-------- Data to examine --------

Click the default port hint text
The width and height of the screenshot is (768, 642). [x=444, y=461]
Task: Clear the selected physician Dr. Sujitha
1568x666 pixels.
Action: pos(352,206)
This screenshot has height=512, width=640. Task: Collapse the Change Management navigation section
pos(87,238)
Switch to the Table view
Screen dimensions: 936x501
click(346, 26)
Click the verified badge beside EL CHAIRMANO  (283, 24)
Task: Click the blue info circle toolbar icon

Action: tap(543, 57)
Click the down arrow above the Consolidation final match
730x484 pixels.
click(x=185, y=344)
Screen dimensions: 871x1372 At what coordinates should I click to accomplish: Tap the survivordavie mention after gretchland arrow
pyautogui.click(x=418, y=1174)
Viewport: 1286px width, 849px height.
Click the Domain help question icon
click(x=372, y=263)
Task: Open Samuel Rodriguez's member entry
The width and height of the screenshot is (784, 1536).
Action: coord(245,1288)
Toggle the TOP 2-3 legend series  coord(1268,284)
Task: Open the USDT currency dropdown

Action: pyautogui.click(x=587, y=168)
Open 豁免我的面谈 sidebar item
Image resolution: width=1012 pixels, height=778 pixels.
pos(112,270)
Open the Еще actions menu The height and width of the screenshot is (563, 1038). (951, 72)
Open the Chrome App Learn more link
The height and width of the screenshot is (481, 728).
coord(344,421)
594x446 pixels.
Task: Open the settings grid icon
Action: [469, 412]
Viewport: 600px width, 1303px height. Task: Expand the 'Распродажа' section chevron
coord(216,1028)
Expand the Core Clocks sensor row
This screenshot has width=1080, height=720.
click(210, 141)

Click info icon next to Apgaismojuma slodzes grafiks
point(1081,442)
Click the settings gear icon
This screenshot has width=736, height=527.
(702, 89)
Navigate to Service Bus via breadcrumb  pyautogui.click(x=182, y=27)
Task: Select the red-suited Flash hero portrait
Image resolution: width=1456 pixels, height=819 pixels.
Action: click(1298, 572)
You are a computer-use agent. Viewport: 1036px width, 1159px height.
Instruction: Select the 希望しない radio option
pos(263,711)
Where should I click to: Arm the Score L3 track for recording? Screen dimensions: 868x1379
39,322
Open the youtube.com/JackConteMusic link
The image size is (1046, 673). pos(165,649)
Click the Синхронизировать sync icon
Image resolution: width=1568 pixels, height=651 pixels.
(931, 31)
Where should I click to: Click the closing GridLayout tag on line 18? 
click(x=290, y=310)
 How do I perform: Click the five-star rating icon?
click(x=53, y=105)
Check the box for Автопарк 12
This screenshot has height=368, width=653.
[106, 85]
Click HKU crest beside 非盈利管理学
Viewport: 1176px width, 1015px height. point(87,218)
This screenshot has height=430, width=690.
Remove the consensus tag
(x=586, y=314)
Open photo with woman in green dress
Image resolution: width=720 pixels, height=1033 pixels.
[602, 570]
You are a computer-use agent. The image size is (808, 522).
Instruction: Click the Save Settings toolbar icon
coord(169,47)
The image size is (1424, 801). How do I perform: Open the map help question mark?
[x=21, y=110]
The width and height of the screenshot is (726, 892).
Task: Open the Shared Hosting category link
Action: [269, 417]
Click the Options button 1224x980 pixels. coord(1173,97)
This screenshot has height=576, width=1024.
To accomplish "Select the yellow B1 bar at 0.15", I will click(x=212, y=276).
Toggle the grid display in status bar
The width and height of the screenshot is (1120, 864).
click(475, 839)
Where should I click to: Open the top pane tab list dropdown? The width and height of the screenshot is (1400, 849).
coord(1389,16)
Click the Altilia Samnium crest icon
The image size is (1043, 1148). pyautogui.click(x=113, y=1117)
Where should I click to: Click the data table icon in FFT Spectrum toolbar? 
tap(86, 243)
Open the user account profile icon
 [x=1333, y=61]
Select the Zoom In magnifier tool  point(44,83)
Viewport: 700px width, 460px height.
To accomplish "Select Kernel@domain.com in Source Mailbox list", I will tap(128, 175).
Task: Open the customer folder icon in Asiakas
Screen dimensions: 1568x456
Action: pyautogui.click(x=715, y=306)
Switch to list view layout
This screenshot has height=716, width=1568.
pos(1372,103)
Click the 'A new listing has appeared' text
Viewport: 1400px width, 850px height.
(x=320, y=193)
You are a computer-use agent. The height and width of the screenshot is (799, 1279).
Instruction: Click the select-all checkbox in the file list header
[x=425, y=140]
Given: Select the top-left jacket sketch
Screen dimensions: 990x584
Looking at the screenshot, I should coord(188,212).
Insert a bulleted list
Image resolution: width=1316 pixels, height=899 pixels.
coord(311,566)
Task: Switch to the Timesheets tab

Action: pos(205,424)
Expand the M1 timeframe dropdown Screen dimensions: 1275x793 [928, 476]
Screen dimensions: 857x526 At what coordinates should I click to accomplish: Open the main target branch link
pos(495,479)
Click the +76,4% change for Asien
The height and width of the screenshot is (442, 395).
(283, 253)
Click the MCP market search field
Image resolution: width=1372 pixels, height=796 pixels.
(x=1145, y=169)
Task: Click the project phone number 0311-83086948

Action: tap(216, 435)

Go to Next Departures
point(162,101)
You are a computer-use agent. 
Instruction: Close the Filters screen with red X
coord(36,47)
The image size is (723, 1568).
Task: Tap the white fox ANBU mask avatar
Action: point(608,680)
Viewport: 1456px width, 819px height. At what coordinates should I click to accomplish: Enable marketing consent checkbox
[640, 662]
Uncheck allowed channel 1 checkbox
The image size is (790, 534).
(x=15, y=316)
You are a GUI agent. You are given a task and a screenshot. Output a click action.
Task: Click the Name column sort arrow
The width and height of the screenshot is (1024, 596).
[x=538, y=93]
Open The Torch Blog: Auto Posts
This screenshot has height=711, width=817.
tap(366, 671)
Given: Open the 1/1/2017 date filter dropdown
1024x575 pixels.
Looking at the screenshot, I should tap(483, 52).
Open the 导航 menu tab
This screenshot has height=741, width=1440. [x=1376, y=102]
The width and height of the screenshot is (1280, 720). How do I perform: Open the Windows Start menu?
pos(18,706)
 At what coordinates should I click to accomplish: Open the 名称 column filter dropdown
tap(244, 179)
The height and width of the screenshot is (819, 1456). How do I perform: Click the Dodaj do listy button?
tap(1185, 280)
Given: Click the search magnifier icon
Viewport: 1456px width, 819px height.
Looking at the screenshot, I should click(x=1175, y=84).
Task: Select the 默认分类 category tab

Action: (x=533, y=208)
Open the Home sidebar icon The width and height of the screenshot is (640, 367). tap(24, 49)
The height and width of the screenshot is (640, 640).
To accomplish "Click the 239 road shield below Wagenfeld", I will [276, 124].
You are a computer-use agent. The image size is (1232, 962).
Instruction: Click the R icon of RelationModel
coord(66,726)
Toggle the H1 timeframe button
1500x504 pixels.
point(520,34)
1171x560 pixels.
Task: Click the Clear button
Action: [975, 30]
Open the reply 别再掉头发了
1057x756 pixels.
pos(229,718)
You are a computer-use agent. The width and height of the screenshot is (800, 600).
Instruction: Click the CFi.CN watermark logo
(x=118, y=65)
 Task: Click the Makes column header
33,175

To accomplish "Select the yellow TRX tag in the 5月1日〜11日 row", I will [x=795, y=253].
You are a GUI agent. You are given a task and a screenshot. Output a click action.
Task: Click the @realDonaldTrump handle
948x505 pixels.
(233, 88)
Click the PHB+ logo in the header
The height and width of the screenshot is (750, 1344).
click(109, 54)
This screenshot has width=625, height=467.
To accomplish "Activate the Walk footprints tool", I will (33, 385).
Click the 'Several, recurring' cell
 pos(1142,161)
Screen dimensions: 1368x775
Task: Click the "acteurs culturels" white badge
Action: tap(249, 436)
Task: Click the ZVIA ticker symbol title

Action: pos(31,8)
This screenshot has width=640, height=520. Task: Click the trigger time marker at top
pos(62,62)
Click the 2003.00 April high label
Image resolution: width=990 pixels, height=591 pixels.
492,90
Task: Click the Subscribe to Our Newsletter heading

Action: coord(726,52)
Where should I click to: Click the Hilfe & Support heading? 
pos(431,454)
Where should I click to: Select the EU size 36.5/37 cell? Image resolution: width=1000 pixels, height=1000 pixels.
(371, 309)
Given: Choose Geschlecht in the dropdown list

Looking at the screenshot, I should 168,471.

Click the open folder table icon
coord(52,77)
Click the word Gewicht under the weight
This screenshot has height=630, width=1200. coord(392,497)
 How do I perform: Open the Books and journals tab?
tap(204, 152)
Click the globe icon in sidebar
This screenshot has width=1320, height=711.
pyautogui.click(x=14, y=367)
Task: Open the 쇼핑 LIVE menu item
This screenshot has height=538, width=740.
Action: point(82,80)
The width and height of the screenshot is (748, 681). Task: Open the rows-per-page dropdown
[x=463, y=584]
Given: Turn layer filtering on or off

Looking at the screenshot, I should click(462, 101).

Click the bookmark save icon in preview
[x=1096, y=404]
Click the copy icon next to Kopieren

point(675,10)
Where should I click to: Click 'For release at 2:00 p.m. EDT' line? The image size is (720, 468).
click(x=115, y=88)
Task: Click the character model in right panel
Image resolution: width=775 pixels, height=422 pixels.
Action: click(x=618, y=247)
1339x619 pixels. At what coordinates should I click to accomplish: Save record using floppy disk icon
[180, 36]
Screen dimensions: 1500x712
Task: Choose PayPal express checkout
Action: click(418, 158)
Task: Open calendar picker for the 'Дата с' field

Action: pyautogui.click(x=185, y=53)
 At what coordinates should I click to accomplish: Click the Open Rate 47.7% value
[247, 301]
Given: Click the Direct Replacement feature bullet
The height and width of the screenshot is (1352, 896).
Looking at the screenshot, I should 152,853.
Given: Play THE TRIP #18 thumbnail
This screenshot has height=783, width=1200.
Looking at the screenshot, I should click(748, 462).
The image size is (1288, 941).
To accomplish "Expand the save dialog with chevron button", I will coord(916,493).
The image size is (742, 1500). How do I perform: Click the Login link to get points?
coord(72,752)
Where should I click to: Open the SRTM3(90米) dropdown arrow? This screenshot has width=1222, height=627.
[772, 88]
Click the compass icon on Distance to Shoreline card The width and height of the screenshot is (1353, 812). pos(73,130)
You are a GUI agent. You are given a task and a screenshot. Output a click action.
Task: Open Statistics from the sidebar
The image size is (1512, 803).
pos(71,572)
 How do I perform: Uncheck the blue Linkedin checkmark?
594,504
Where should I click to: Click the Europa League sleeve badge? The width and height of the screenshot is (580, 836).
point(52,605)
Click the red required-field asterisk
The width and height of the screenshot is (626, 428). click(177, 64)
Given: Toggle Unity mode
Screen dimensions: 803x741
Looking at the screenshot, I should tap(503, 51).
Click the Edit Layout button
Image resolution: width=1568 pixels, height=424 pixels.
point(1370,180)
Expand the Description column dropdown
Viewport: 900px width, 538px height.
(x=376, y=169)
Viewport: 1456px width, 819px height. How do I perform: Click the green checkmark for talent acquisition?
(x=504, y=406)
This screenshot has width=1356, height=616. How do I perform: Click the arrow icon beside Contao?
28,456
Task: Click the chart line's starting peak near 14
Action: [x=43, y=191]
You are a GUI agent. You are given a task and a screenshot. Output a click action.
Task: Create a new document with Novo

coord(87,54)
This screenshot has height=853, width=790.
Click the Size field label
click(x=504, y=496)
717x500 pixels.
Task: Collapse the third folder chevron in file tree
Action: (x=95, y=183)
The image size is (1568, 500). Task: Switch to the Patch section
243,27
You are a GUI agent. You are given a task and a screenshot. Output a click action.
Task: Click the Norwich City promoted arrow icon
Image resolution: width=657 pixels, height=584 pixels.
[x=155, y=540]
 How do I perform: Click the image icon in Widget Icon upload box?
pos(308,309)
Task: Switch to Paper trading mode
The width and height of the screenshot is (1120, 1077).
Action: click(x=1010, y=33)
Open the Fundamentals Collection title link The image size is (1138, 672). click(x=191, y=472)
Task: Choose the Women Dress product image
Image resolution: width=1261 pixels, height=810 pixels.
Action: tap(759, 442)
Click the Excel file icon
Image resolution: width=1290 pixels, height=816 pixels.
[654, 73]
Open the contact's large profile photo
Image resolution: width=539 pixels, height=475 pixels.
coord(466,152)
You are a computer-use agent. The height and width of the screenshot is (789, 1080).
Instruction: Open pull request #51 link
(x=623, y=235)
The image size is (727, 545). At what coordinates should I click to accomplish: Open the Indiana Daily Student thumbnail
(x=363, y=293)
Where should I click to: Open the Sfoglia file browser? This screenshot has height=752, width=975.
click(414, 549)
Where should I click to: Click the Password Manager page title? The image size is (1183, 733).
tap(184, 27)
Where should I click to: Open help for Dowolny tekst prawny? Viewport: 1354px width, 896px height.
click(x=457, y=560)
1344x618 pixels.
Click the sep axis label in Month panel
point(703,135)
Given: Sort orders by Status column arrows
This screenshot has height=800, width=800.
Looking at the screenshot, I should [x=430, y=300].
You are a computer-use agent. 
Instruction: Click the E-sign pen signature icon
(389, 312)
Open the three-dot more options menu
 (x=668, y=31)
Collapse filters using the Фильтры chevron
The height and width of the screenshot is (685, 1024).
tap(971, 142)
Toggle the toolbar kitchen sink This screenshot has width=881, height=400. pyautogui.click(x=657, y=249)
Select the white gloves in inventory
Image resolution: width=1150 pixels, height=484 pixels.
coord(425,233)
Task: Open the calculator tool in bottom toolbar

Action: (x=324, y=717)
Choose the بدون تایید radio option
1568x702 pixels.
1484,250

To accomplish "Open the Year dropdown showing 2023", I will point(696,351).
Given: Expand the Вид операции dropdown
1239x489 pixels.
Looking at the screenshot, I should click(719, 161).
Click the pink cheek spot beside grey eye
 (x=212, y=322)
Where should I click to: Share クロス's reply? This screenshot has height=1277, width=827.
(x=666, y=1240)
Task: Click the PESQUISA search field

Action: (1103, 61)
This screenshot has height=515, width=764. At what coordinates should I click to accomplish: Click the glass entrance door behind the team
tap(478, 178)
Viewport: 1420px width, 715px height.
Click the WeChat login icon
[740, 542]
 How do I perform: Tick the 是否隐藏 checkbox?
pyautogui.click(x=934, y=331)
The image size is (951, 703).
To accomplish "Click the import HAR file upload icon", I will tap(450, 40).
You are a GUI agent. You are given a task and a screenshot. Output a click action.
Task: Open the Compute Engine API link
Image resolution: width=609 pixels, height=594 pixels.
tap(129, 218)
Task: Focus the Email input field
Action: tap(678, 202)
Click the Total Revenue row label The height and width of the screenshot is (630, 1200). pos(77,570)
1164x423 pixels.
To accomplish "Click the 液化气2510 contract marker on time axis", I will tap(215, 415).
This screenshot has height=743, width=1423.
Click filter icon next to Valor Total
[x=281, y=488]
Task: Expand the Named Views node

--------

Work required: Scanning the data above, copy out every line where "computer" is found.

Exercise answer:
You are a computer-use agent. Viewport: 1036px width, 1159px height.
You are a computer-use agent. The image size is (808, 522).
You are a computer-use agent. The height and width of the screenshot is (799, 1279).
You are a computer-use agent. 
You are a computer-use agent. The image size is (1232, 962).
You are a computer-use agent. The width and height of the screenshot is (800, 600).
You are a computer-use agent. The height and width of the screenshot is (789, 1080).
You are a computer-use agent. 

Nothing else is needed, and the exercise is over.